Christine Stuart / ctnewsjunkie

HARTFORD, CT — There has been a lot of criticism lately of the State Elections Enforcement Commission for the pace at which it’s working to audit clean election candidates and give out the grants.

But there’s perception and there’s reality.

Statewide grants for Republican gubernatorial candidates Danbury Mayor Mark Boughton and former First Selectman Tim Herbst, were approved Wednesday. However, Steve Obsitnik, the third Republican candidate participating in the program, saw his application continued to the June 27 meeting.

SEEC Executive Director Michael Brandi said he’s unable to say exactly what’s wrong with Obsitnik’s application.

“There’s still some issues we’re reviewing with regard to his application,” Brandi said.

He said they’ve been in touch with Obsitnik’s campaign and have offered information on how he can fix any problems with the application.

Boughton and Herbst have had their approvals postponed twice before they were approved Wednesday. This was the fourth time Obsitnik’s application has been continued.

But aside from the increasing number of applications, Brandi said there’s nothing different about the process.

Brandi said in the first five meetings of 2014, the last gubernatorial election year, they had received 62 applications. This year it’s been 107.

“Not only that but this year we’re looking at statewide primaries whereas in 2014 there were only two primaries,” Brandi said.

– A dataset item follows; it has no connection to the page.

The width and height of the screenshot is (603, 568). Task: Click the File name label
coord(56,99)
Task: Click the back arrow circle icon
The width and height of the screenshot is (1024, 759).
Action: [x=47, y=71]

Brandi said they have nine statewide applications and they were able to approve three of them Wednesday. Sen. Joe Markley, who is running for lieutenant governor, also had his grant approved Wednesday.

State Treasurer candidates Shawn Wooden and Dita Bhargava, and the three Democratic candidates for attorney general had their applications continued.

Sen. Paul Doyle, one of the three attorney general candidates, said he was disappointed but not surprised.

“A campaign’s a cash business, if you don’t have cash it’s challenging,” Doyle said.

Since there’s no debt collection laws governing campaigns, most vendors who provide services require upfront payment.

As far as the approval process is concerned, Brandi said it’s cumbersome, especially when the exploratory committee has to be reviewed and merged with the candidate committee.

“It takes a lot longer because we have to review two committees,” Brandi said.

In 2014, Gov. Dannel P. Malloy had his application approved by June 18. The application for Republican Tom Foley was approved on July 2 and the one for John McKinney was approved two weeks after that.

Brandi said four years ago they didn’t have the “onslaught” all at once of statewide candidates.

The Citizens Election Program was created in 2005 after the corruption scandal involving former Gov. John G. Rowland. It prohibits donations from state contractors and limits candidates to small donations between $5 and $100 for statewide office and $5 and $250 for General Assembly races.

The first statewide election where the program was available for legislative races was 2008. The first statewide contest was in 2010.